Repeat the stretch of the material from the line containing "You are a computer-use" through the end of the material, both ends included, without the pictures.
===== PROVIDED ENTRIES
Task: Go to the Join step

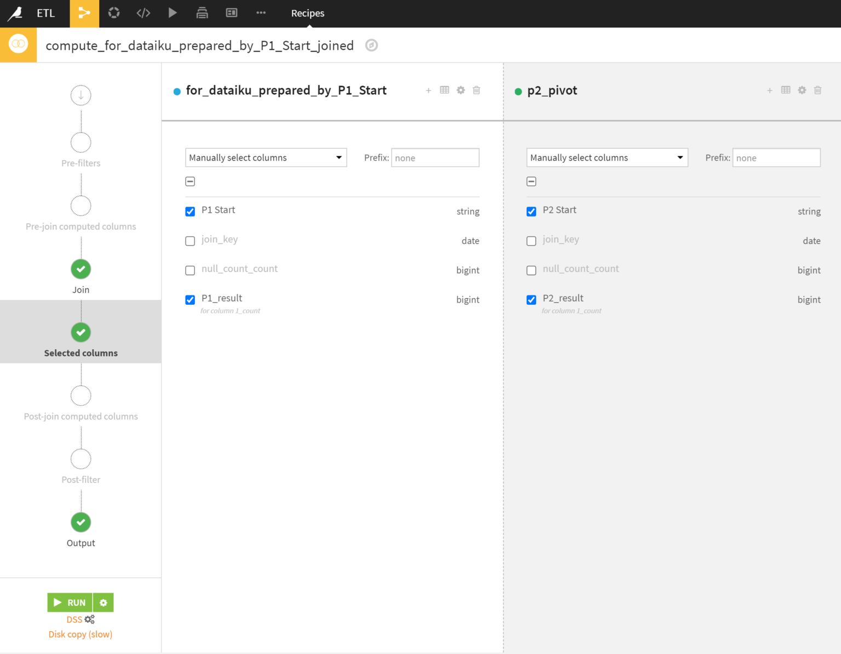Action: (x=81, y=269)
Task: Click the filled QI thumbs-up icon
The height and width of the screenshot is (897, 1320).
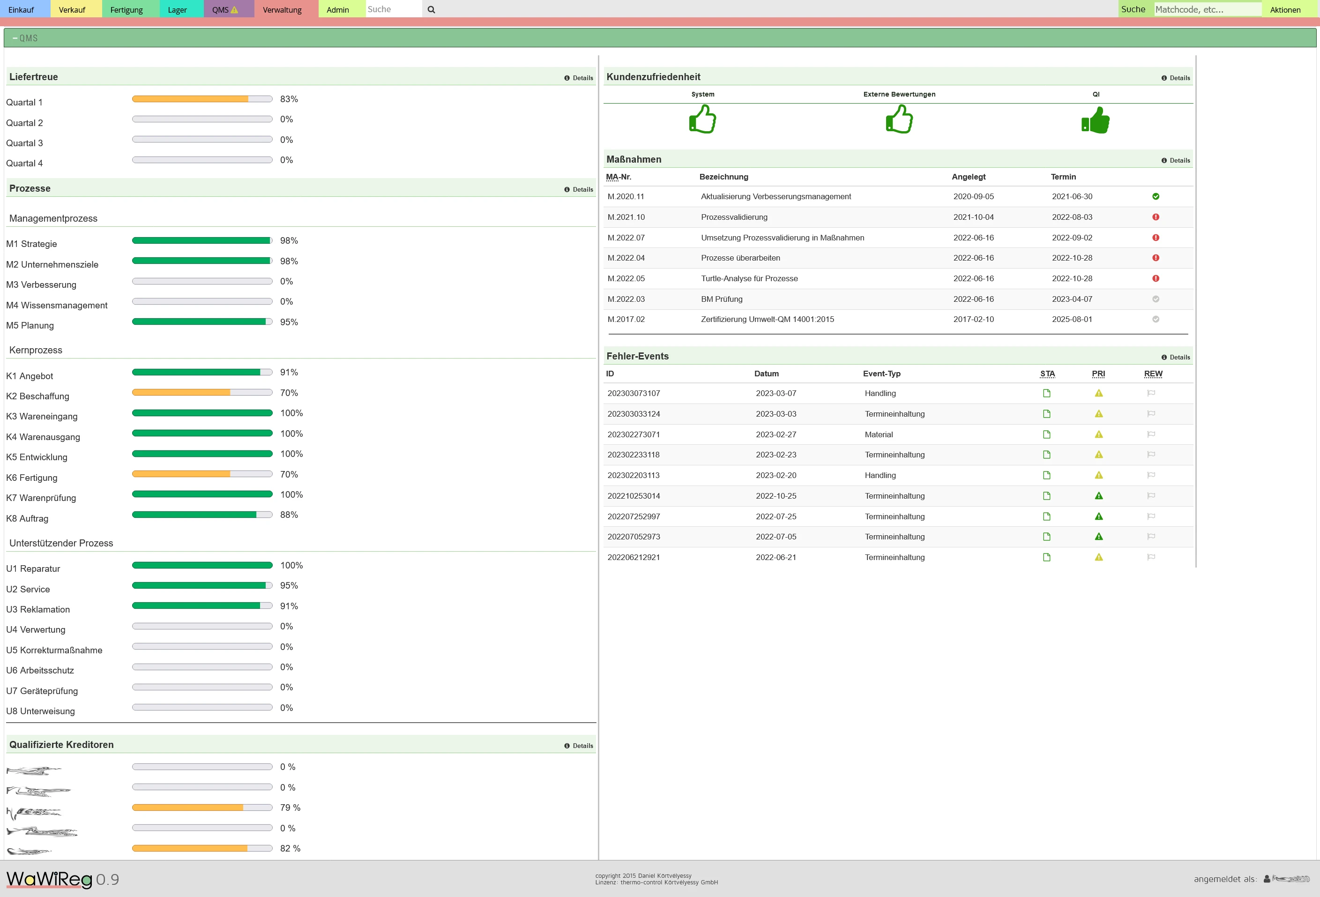Action: pyautogui.click(x=1096, y=120)
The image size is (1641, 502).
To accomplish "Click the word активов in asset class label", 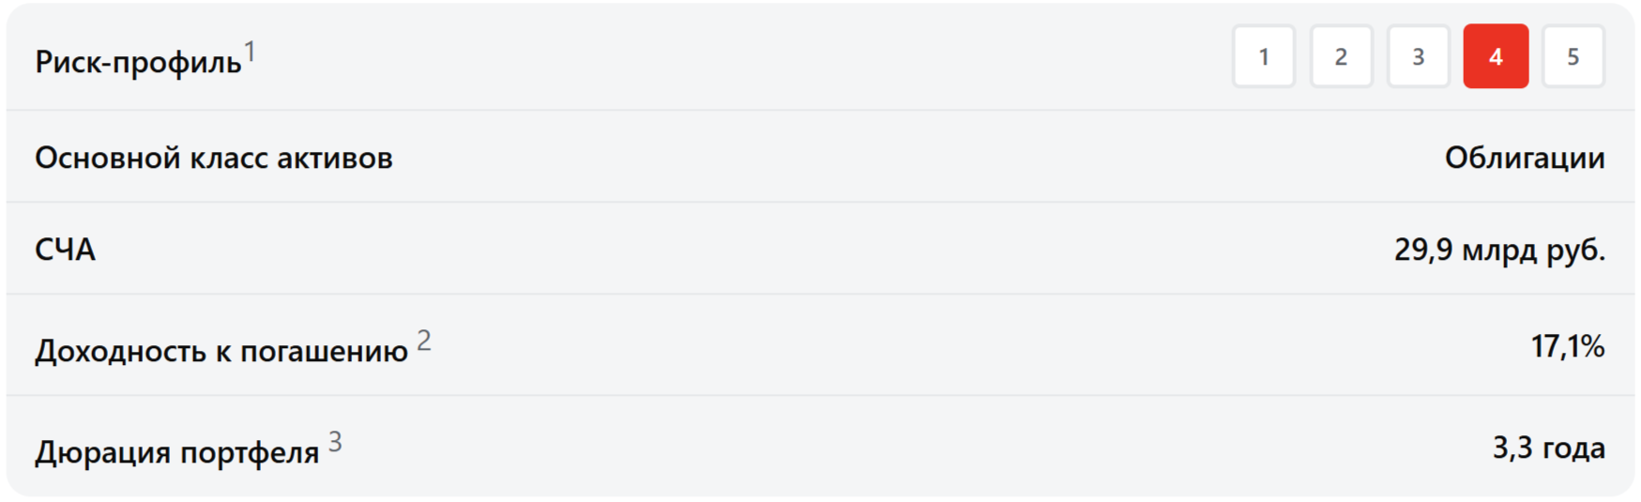I will 334,158.
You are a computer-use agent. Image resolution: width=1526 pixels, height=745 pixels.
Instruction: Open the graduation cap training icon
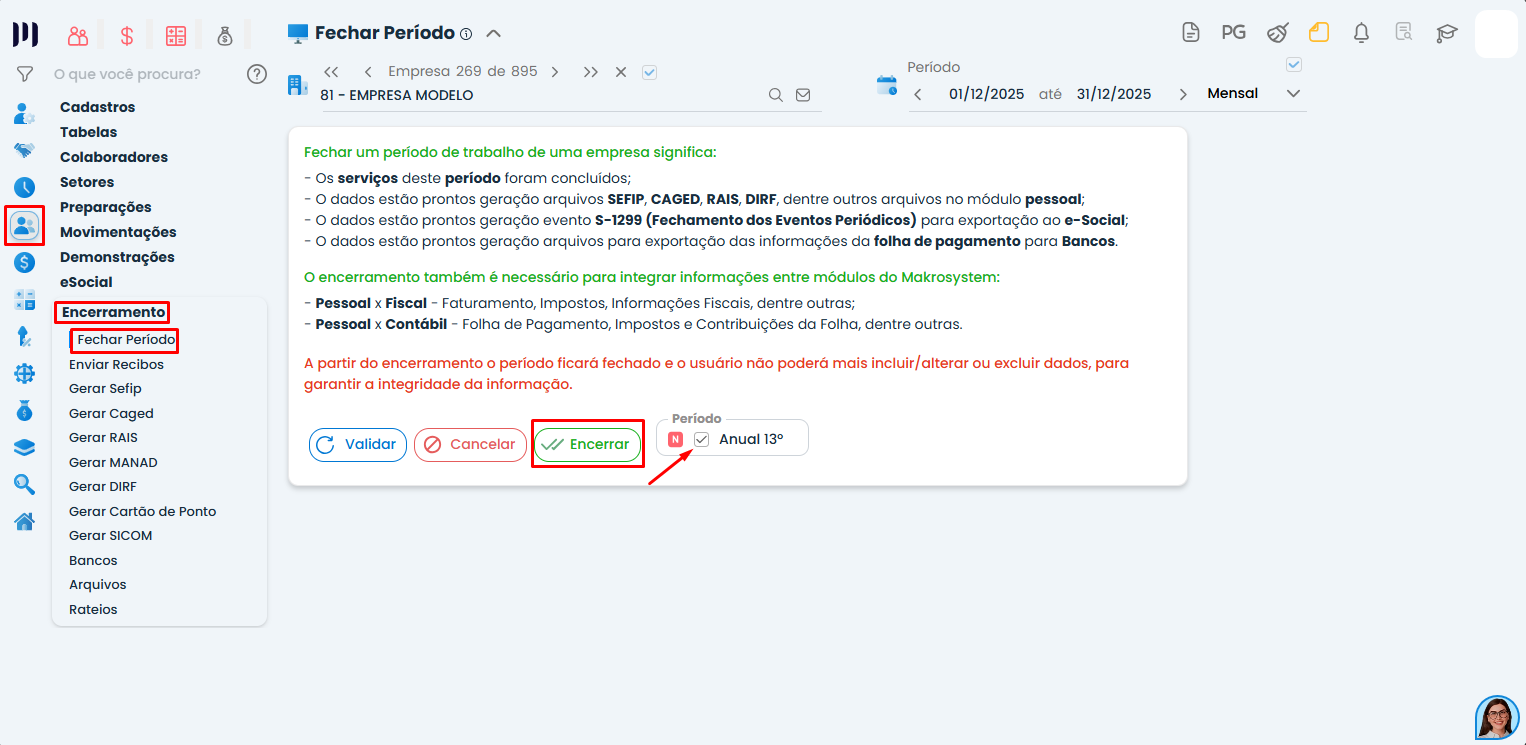[1446, 33]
==========
## SOLUTION FOR THIS EXERCISE
You are a computer-use agent. Image resolution: width=1526 pixels, height=745 pixels.
Instruction: Open the graduation cap training icon
[1446, 33]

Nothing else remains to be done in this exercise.